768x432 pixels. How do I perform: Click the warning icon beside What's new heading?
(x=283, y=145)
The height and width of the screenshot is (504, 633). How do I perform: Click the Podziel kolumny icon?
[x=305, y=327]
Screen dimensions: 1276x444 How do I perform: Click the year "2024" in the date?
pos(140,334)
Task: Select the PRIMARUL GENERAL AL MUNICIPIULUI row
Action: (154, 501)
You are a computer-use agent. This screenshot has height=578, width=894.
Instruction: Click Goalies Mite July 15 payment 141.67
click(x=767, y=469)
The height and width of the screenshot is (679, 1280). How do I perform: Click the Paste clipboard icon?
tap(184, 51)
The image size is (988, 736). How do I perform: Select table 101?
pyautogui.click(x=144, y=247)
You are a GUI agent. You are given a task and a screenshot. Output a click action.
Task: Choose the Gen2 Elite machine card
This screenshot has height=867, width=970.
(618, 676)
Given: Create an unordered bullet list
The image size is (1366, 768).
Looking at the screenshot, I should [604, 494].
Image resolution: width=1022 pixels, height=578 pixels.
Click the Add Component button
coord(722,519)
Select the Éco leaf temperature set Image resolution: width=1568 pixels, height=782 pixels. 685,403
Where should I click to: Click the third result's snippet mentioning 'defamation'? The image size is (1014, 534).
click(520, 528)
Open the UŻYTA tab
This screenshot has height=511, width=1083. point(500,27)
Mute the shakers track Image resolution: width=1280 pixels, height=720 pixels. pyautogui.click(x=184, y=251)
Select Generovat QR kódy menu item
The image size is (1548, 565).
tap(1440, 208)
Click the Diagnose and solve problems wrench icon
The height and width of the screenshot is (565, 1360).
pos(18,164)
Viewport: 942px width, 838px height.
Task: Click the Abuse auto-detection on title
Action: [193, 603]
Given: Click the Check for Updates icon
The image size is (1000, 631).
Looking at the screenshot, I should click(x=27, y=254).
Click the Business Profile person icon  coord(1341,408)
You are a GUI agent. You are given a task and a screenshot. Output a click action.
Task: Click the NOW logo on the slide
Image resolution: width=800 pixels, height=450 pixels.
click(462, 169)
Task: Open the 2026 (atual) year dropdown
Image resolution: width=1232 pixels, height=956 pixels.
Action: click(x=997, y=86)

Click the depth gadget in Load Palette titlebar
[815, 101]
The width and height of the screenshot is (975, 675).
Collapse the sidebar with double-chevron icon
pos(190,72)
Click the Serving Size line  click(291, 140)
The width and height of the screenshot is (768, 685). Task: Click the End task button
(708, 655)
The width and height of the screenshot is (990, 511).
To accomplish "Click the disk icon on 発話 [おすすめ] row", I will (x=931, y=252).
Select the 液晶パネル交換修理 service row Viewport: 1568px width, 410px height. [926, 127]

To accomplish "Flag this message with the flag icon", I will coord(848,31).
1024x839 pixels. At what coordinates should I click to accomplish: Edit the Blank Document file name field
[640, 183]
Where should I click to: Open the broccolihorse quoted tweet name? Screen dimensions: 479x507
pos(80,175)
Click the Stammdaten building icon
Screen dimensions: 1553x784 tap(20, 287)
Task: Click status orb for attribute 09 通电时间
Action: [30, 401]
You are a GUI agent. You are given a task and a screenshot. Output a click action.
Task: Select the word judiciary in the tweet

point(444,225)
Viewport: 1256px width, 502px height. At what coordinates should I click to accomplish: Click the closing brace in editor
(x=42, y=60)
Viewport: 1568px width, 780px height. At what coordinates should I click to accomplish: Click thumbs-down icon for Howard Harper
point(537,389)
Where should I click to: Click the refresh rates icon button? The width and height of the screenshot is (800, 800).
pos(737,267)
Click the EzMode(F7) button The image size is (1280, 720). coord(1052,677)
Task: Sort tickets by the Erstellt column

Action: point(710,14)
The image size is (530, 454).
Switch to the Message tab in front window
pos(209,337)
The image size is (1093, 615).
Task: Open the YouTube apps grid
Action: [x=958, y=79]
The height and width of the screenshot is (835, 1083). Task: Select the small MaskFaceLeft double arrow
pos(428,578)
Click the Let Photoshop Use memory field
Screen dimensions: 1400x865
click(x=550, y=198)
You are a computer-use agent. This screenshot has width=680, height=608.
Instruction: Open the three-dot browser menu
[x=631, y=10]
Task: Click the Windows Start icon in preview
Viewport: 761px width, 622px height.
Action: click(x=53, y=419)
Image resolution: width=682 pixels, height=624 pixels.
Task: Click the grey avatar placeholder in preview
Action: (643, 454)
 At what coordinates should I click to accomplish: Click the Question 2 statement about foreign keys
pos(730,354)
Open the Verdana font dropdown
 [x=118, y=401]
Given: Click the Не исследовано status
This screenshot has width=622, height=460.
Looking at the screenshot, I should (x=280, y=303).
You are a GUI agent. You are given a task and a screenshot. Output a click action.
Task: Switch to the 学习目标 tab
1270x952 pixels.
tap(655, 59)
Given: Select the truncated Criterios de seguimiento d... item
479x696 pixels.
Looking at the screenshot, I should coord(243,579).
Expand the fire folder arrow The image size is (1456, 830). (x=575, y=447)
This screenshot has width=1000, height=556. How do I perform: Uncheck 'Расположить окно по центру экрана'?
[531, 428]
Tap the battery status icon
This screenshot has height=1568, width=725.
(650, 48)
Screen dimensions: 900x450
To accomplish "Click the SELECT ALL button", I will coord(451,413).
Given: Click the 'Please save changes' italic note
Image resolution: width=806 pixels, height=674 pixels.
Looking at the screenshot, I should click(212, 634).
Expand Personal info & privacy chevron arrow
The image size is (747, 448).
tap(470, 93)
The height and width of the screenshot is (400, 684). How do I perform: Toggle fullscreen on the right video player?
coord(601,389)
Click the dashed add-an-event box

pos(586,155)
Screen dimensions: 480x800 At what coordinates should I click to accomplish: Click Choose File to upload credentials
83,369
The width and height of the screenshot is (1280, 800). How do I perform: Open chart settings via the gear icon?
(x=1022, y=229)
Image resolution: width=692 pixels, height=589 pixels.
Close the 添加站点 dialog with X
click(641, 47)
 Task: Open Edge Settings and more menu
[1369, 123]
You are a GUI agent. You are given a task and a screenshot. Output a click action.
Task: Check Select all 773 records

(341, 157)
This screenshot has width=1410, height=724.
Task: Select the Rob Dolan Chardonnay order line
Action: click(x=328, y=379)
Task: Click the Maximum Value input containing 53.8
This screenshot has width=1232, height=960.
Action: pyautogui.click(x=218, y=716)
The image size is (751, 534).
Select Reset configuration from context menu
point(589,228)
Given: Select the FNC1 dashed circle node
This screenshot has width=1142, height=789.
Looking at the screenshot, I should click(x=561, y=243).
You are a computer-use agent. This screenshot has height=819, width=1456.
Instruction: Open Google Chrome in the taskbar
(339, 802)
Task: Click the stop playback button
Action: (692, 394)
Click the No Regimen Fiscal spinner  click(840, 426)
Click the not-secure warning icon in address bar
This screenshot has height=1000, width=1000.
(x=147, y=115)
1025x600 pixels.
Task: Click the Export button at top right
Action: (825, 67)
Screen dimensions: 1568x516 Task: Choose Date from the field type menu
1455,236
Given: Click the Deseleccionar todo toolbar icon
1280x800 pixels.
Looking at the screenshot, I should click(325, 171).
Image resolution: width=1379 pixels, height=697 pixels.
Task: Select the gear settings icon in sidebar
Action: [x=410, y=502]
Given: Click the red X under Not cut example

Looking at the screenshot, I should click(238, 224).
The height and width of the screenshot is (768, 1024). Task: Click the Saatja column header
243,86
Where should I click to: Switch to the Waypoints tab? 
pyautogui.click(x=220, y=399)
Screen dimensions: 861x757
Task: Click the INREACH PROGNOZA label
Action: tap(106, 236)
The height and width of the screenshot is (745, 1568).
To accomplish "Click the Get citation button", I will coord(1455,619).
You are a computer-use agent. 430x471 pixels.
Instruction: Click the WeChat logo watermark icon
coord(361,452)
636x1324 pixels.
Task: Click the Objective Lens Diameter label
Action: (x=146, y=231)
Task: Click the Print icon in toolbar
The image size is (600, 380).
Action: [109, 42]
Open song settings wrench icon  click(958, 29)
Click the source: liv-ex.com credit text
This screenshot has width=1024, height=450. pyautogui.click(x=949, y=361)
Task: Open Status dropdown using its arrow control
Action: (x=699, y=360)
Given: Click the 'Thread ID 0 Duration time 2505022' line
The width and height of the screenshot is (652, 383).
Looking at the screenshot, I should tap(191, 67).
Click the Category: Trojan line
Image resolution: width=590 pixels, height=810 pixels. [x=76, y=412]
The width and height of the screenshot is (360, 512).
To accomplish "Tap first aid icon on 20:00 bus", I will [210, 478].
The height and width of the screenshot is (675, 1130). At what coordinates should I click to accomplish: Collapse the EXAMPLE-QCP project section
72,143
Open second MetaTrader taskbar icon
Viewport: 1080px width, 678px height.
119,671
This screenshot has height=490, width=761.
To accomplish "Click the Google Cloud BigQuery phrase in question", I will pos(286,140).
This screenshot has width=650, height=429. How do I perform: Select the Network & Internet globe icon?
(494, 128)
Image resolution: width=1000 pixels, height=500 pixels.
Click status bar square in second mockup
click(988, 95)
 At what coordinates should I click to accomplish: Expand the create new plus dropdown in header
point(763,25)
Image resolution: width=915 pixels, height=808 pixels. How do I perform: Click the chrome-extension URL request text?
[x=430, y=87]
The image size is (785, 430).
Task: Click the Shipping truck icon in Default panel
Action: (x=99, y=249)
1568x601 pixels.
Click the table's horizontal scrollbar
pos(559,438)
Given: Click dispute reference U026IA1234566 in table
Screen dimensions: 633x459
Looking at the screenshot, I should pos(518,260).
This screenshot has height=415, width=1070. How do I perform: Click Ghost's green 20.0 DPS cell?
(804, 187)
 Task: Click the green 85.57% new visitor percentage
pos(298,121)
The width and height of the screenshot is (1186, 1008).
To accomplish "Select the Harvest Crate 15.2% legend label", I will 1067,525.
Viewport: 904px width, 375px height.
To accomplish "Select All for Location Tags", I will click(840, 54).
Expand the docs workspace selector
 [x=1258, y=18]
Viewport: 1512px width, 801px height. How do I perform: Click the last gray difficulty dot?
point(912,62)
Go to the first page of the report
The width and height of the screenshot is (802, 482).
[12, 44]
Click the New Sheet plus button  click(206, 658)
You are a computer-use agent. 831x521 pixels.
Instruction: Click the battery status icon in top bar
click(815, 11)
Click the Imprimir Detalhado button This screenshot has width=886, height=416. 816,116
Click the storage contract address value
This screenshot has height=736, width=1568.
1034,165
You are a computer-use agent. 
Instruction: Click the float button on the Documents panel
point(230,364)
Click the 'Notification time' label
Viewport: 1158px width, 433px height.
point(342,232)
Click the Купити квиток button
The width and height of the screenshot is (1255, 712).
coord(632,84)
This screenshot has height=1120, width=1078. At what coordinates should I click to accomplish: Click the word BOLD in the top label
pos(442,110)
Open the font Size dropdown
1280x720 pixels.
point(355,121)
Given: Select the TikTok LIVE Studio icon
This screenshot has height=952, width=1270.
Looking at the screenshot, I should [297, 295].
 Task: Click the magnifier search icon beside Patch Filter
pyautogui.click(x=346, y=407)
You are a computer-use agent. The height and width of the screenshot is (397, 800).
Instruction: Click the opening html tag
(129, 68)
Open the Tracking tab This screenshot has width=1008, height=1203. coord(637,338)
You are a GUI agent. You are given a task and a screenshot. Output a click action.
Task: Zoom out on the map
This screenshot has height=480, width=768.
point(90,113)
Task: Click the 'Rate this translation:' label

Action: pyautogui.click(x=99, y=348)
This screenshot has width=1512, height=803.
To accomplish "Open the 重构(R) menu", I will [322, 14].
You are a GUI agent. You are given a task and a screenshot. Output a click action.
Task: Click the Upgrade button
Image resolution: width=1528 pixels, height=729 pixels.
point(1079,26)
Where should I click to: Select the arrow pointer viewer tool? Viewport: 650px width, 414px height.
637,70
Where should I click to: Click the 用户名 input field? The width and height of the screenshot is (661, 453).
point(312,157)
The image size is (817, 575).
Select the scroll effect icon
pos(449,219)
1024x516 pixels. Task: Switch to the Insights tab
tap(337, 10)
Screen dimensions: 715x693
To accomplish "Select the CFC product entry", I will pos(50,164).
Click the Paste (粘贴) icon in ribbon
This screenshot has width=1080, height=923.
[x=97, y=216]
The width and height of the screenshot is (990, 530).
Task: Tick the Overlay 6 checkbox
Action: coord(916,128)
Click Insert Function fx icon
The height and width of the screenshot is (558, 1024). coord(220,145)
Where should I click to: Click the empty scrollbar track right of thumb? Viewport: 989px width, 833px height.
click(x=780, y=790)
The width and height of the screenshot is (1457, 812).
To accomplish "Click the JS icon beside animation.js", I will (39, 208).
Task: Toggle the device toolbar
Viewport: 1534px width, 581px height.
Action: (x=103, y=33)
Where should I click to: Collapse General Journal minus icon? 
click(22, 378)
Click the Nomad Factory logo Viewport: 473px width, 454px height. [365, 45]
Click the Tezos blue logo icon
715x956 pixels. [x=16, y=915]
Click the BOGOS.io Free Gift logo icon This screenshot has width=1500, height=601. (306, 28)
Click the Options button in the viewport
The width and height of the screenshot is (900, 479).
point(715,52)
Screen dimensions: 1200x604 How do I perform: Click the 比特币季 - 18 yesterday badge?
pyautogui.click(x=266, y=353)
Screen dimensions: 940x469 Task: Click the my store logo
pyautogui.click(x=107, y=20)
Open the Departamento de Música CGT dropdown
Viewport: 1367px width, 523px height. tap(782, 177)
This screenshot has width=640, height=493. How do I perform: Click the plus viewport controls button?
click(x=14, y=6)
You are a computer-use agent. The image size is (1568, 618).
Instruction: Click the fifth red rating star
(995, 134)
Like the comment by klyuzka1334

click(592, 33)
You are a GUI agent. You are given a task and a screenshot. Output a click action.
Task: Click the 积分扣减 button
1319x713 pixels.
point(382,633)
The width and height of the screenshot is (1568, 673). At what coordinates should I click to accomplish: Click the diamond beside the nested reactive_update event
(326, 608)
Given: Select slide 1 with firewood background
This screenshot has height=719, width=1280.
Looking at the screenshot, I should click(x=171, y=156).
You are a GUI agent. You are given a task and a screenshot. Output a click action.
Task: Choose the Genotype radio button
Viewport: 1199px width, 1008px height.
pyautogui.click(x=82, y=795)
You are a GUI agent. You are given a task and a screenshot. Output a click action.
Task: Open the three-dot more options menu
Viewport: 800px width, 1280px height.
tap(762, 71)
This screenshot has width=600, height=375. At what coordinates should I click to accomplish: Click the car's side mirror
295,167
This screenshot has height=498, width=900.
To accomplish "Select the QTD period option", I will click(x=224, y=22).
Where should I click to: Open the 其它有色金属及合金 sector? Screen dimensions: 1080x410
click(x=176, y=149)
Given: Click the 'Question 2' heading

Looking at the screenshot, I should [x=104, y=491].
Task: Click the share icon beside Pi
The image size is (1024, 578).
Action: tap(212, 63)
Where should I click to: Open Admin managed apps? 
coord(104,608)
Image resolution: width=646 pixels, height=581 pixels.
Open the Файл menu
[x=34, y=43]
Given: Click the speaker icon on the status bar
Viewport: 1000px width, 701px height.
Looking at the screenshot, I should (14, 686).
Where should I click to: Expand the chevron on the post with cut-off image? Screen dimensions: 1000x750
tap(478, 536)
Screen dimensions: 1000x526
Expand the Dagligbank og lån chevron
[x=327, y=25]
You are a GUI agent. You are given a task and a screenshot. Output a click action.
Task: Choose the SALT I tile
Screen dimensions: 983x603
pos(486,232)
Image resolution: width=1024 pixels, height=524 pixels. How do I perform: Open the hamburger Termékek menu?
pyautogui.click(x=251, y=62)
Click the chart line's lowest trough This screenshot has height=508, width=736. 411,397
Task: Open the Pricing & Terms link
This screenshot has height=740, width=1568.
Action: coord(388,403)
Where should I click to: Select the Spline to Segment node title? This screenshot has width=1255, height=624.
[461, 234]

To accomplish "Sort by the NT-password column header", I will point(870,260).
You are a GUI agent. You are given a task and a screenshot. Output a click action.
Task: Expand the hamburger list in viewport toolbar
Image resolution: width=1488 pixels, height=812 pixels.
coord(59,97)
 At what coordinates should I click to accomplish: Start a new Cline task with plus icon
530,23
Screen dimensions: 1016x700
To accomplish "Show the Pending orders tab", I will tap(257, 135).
_ _ _
**TASK ITEM**
What lines above hold the word "toolbar"? List them all.

**EXPECTED ANSWER**
Given: Click the Deseleccionar todo toolbar icon
Task: Click the Print icon in toolbar
Task: Toggle the device toolbar
Task: Expand the hamburger list in viewport toolbar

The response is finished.